Crypto investing has become more popular in recent years. How does investing into a cryptocurrency like Bitcoin differ from traditional instruments?
It should be viewed as speculative. It’s crypto speculation rather than investing, in my opinion. The difference from a traditional investment, let’s say stocks, is that when we invest in stocks, the value of the company is what determines what the value of the share price should be. Whereas in the crypto market, the valuation is purely based on the supply and demand in the market and those market forces. So, because there is really no underlying fundamental value, it makes it very different from the traditional investment vehicles.
Is that similar to how investors view meme stocks?
It’s very similar to meme stock investing, where the value of the company is completely divorced from the fundamentals of the firm. Really, you do it in hopes that someone is willing to pay a higher price for that speculative asset.
How are cryptocurrency values derived?
Sometimes investors talk about values being tied to how much it costs to, let’s say, mine an additional coin. Really? How much it costs to produce something doesn’t determine the value of it. If I go and build myself a really cool house, and I spend $2,000,000 on the materials to build that house, the house is not worth $2,000,000 until the market determines the value of it.

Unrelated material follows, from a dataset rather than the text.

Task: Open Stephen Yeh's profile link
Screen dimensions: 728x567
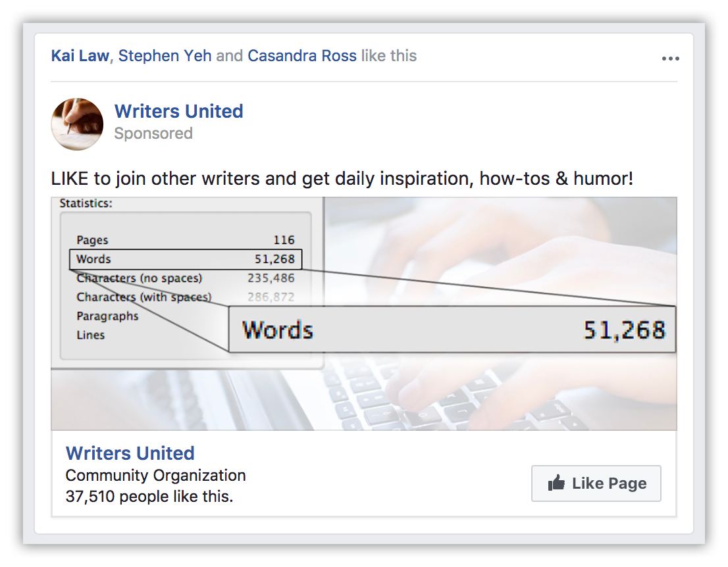Action: pyautogui.click(x=165, y=56)
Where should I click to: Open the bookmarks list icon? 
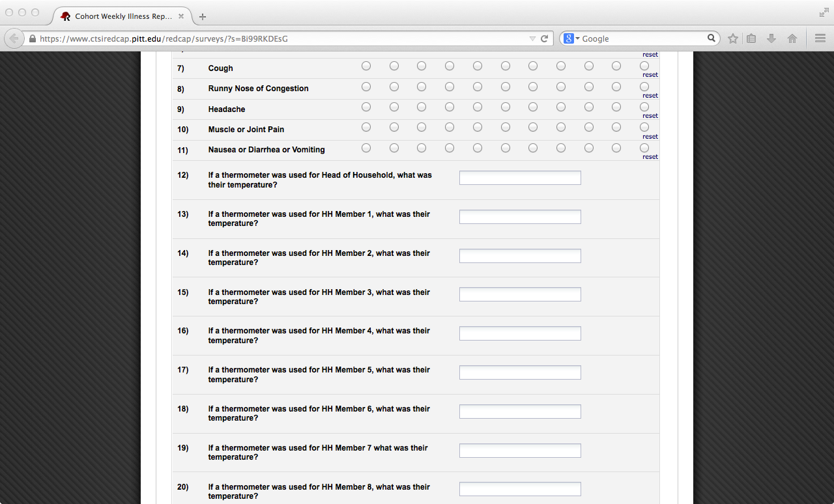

It’s purely supply and demand, and that’s what makes it so dangerous. When that demand gets spooked by various events, the market value of that coin can drop dramatically from 100 to zero in a day.
What are some of the cryptocurrency risks investors should consider before purchasing?
Any person who enters that market and starts trading crypto should have an understanding that it is a Wild West. It’s unregulated. Scammers will be out there. Big pools of money might be manipulating the trades. You can lose everything.
When you start hearing about people who never dabbled in investing putting their life savings into cryptocurrency, it’s heartbreaking and scary. They may not understand the risks.
Does that lack of regulation make cryptocurrencies susceptible to bad actors?
There always has been market manipulation, and there always will be. It is illegal, but there is much more transparency in stock trading. Because of the anonymity of the crypto market, it is very difficult to find that market manipulation and know who might be doing it. It’s just the nature of that market. It makes it easy for sophisticated bad actors to take advantage of less experienced traders, sometimes even first-time investors, who may not know that any of this is happening.